*** Data shown Section Begins ***

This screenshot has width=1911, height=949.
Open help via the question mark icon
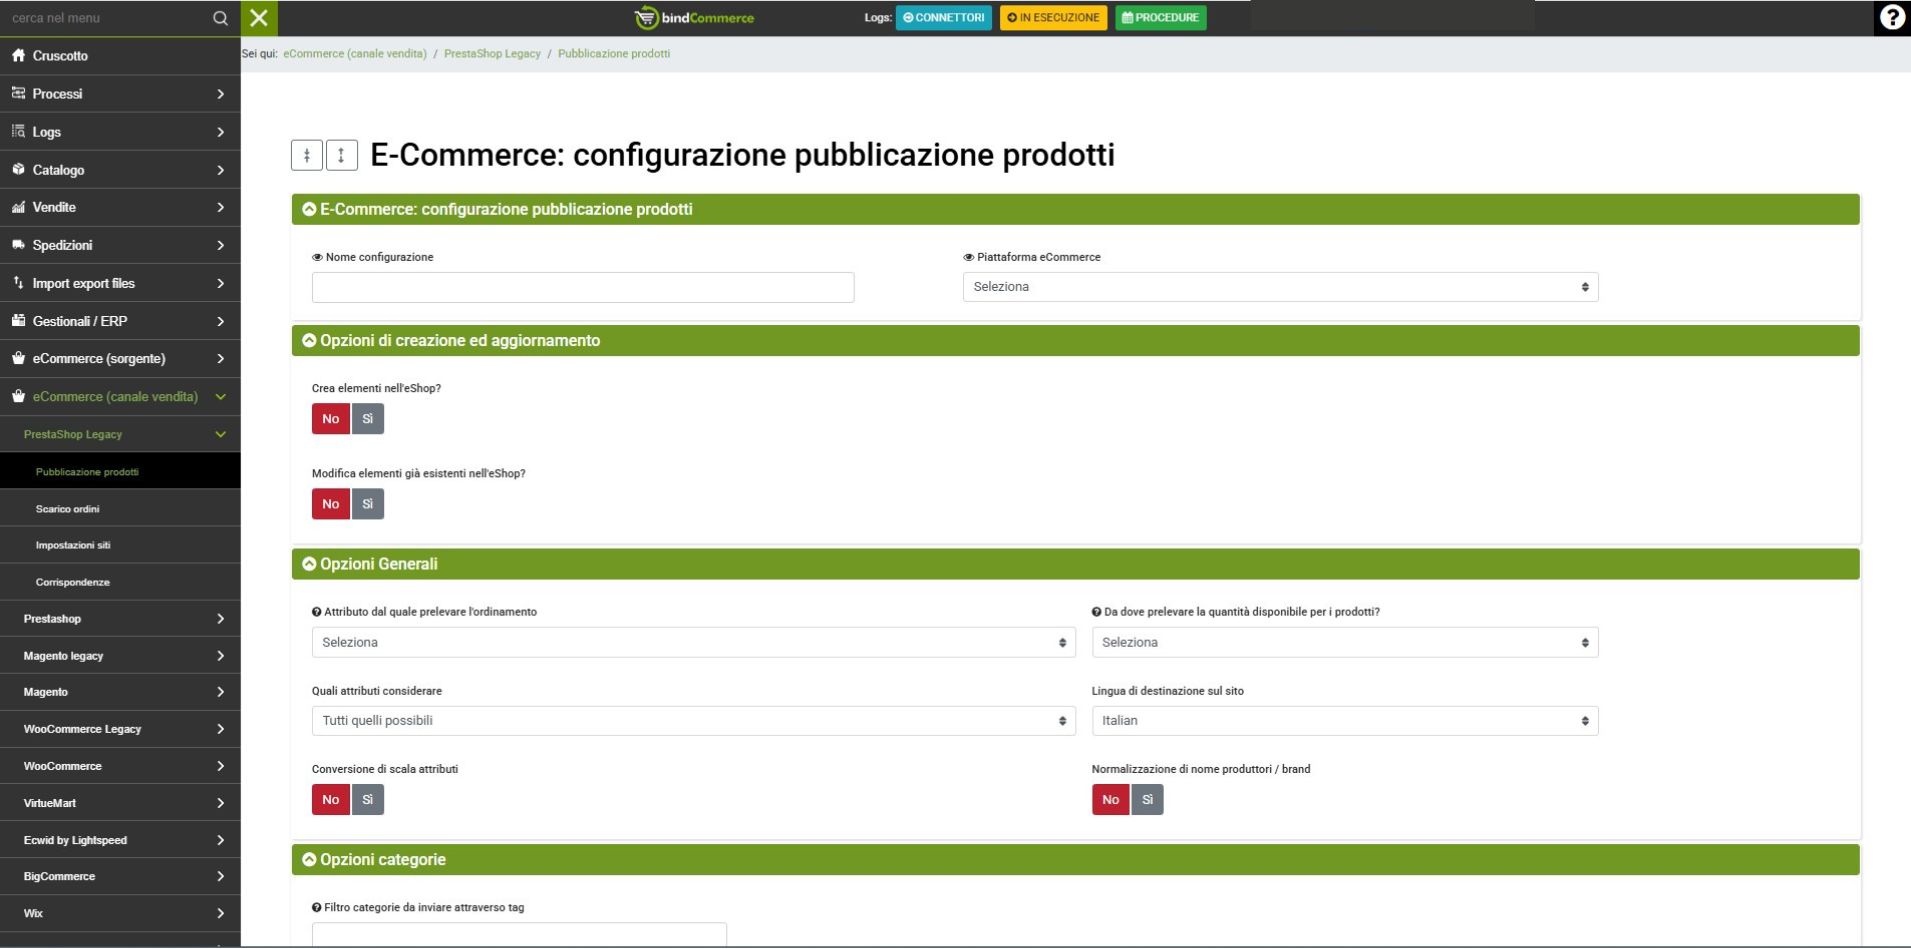(1891, 18)
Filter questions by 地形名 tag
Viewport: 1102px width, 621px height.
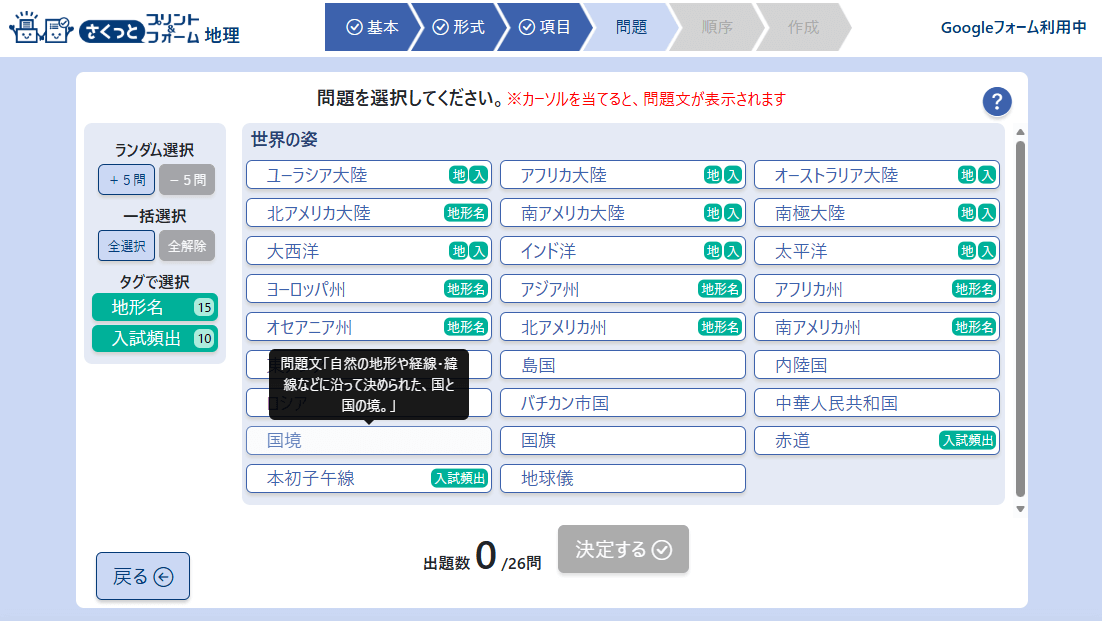click(x=154, y=307)
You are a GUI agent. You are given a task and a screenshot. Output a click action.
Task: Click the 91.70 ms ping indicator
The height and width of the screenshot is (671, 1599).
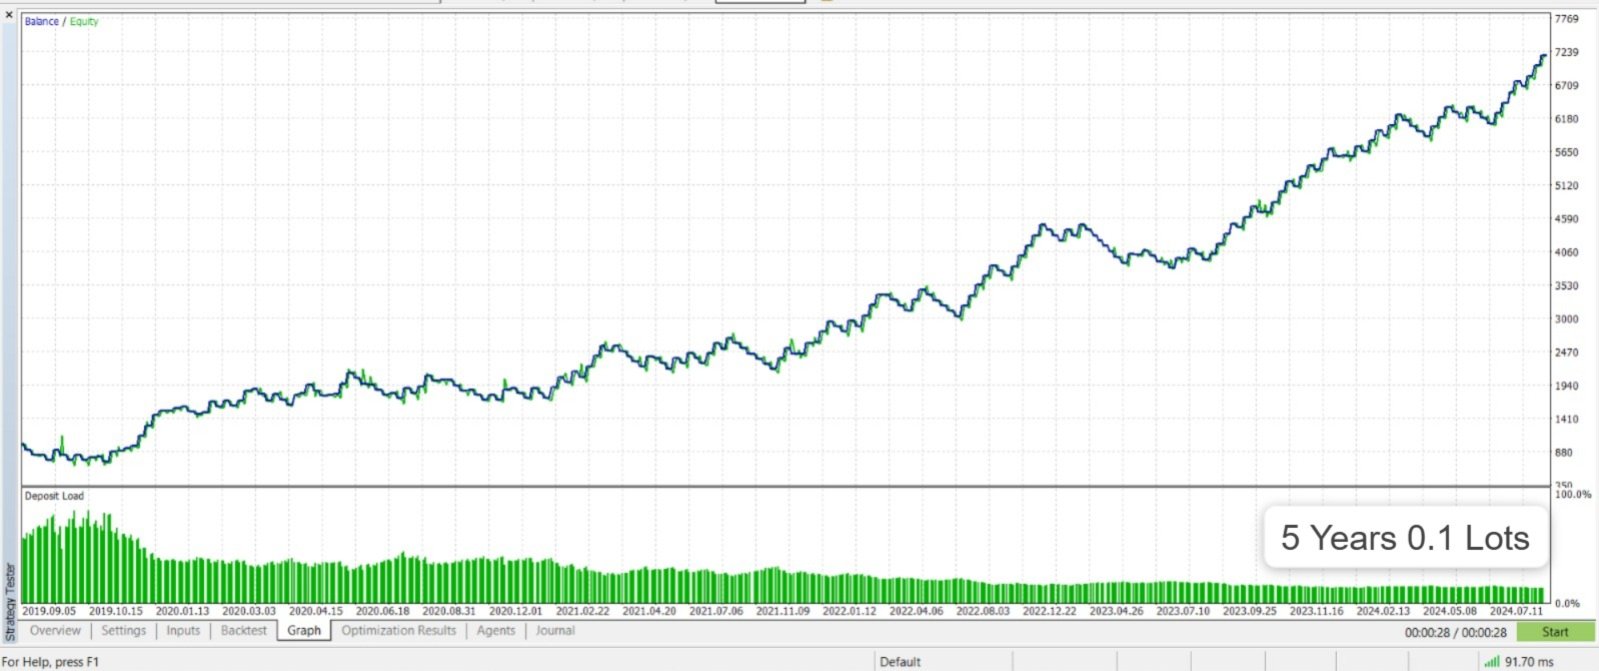(1529, 661)
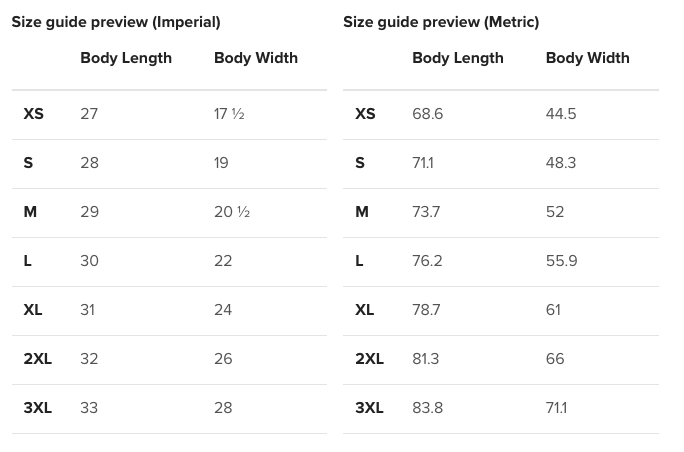The height and width of the screenshot is (452, 684).
Task: Click the L row label in Imperial table
Action: 27,261
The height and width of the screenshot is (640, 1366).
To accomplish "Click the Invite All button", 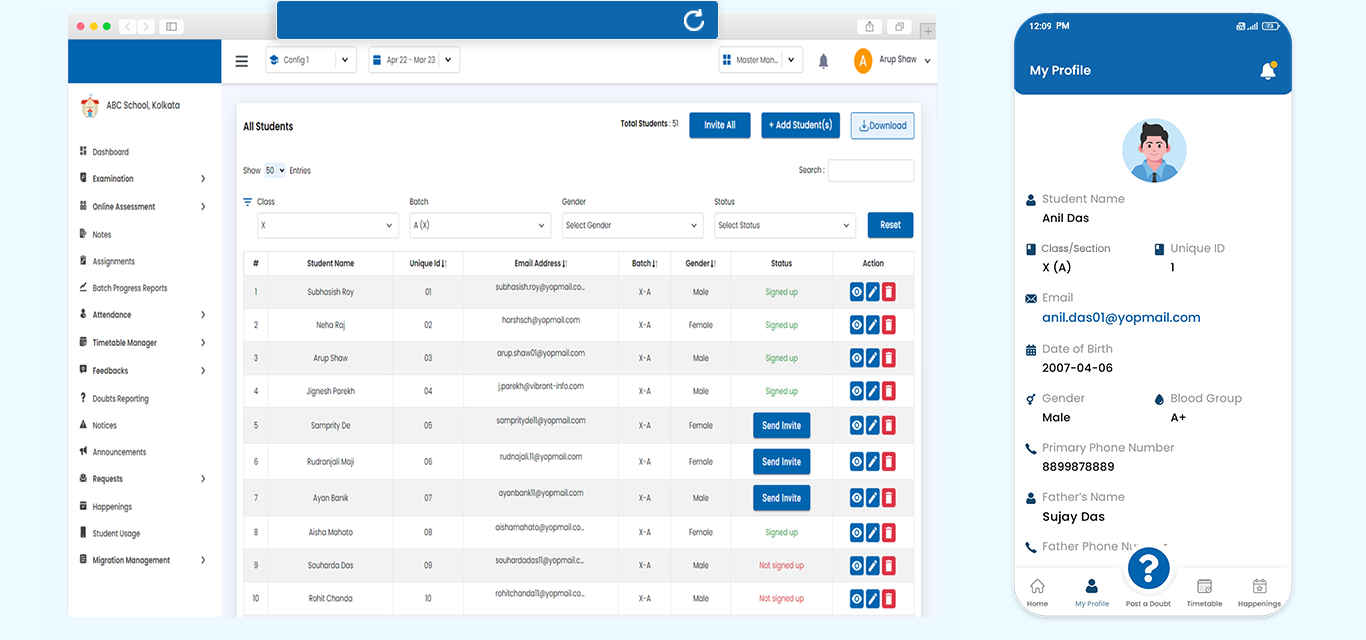I will tap(719, 125).
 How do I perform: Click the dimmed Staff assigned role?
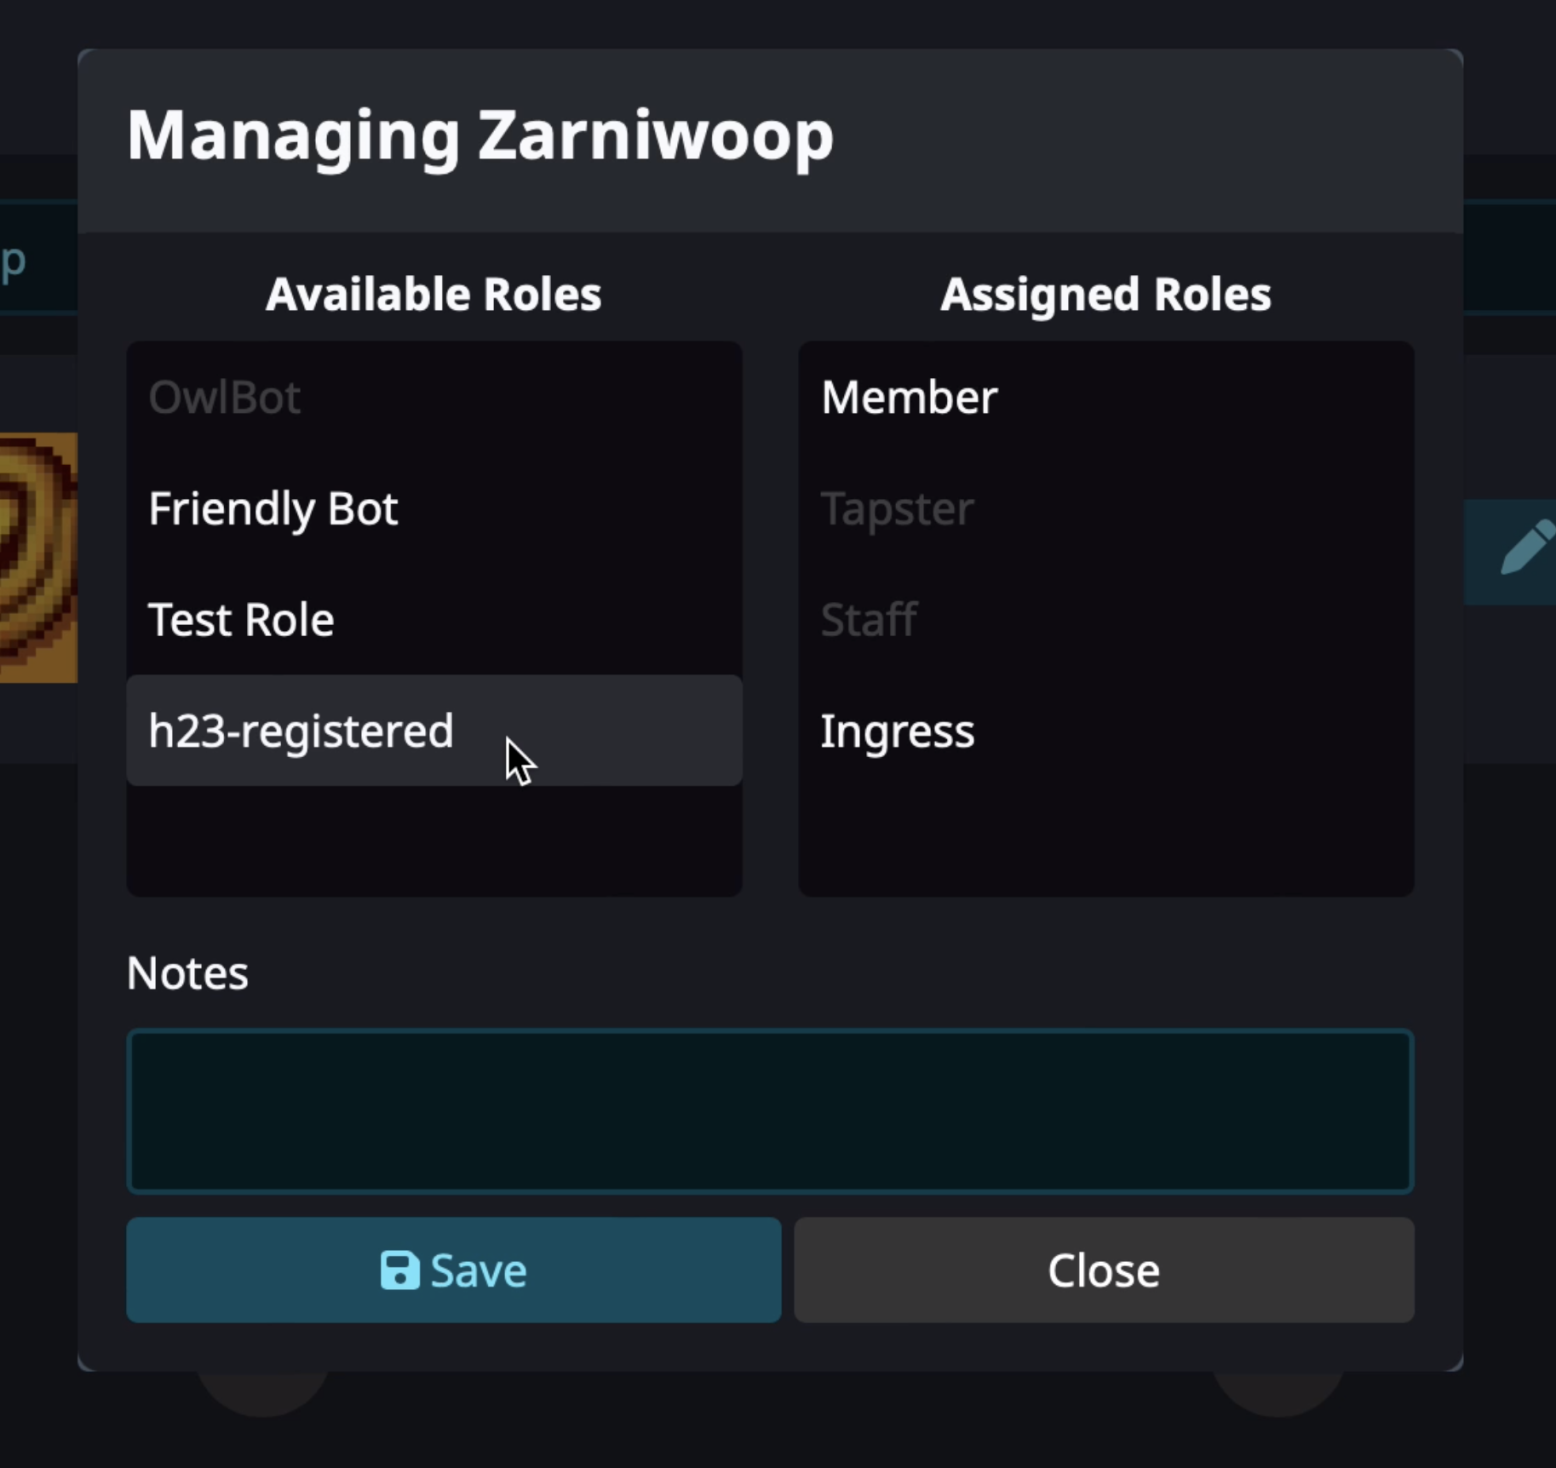click(x=1106, y=620)
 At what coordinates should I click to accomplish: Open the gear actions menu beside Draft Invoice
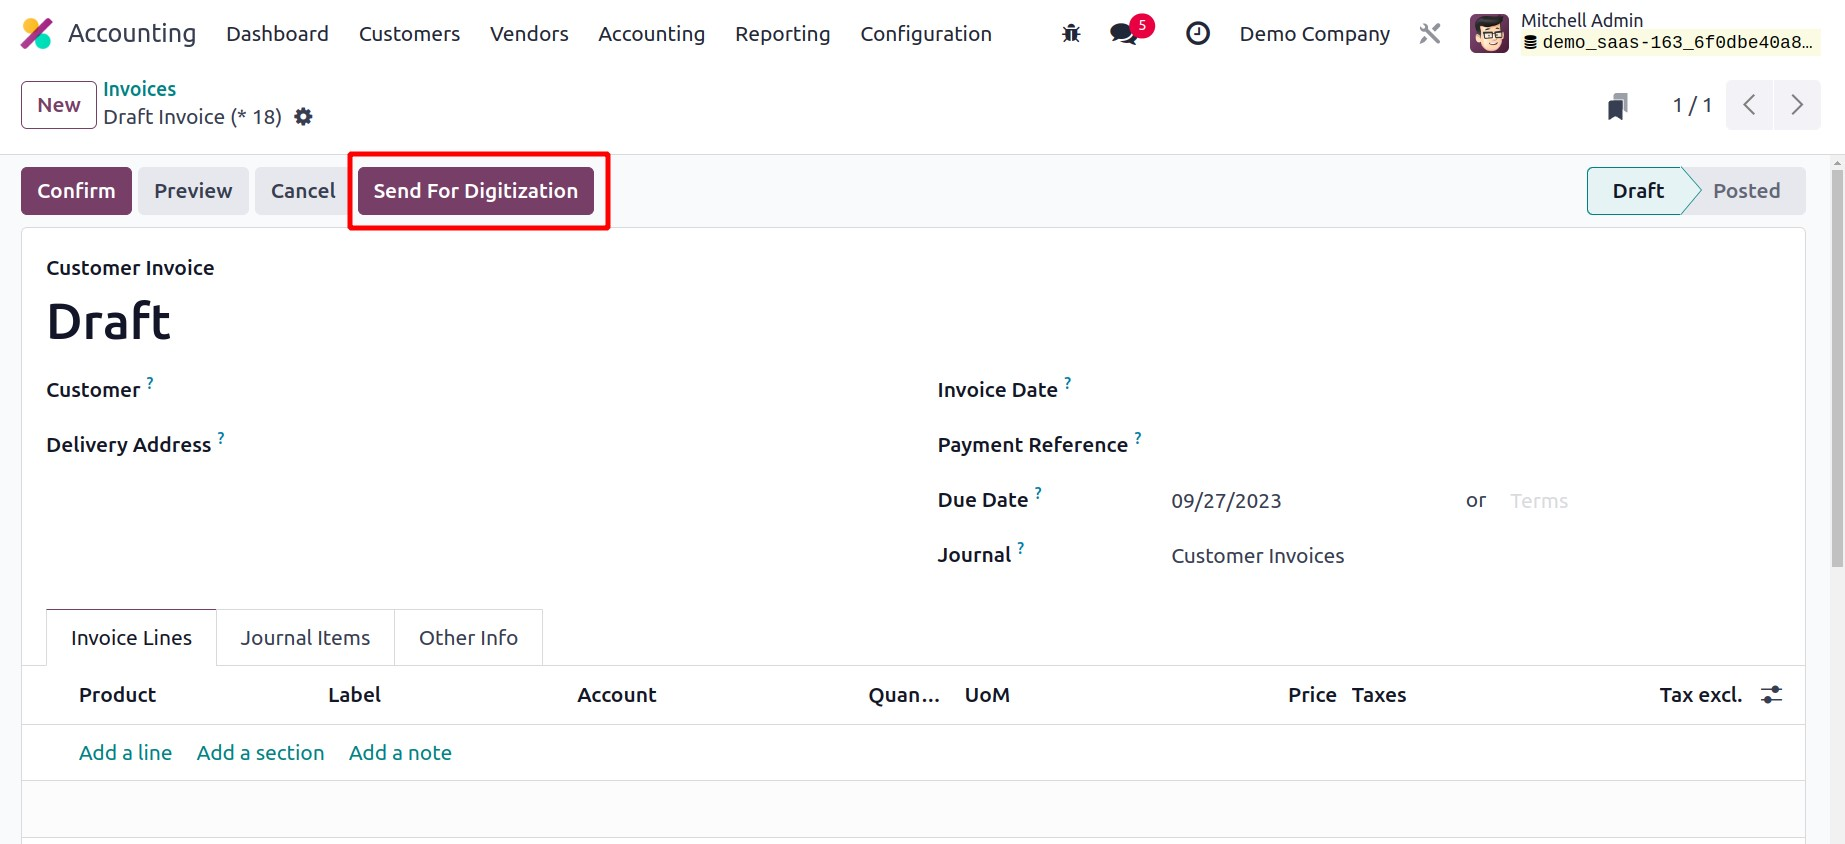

*** Data shown Section Ends ***

* [Exercise directions]: Among the lines above, the one with "Filter questions by 地形名 tag" opens the part to repeat and the one with "Task: Click the 91.70 ms ping indicator" closes it; repeat only that part exactly, with no pictures.

* [Output]:
Filter questions by 地形名 tag
Viewport: 1102px width, 621px height.
click(x=154, y=307)
You are a GUI agent. You are given a task and a screenshot. Output a click action.
Task: Click the 91.70 ms ping indicator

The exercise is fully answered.